Met als voorlopig resultaat: een plek (artikel 16) in de Amsterdamse participatieverordening. Het door een bevoegd bestuursorgaan erkende buurtplatform kan een adviserende rol krijgen bij het opstarten en uitvoeren van nieuw beleid. Ook wordt er bij het organiseren van bijeenkomsten over bouwplannen of transities of bij participatietrajecten in de buurt een beroep gedaan op de kennis en het netwerk van het desbetreffende platform. Met als doel om de expertise van bewoners over hun buurt optimaal te benutten.
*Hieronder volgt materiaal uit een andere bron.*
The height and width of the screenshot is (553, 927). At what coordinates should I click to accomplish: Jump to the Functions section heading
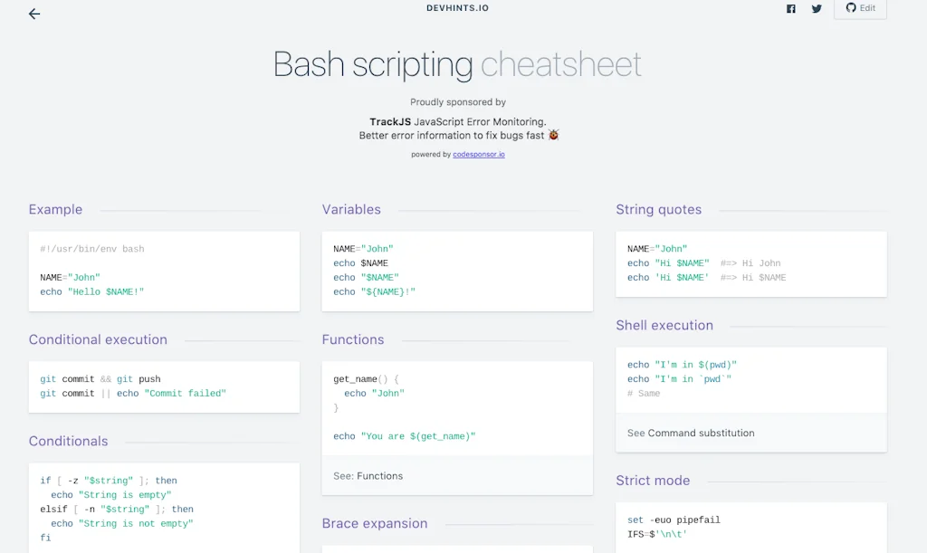[353, 340]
Bovendien claimen de buurtplatforms beter om de ‘stille stem’ aan tafel te krijgen dan wanneer de gemeente zelf bewoners opzoekt.

Aanvullende spelregels

Dat die verordening nu richtlijnen stelt voor de samenwerking met buurtplatformen is volgens Brantjes een grote stap: “We hebben hiermee veel bereikt. Er is veel behoefte in de stad aan betrokkenheid uit de buurten en nu krijgt dat ook erkenning. De woordvoerder van wethouder Groot Wassink is het daarmee eens: “Amsterdam zet een unieke stap door ook netwerkparticipatie en specifiek de buurtplatformen een plek te geven in de participatieverordening. Amsterdam doet dit bovenop de verplichte onderdelen burgerparticipatie en buurtrechten.”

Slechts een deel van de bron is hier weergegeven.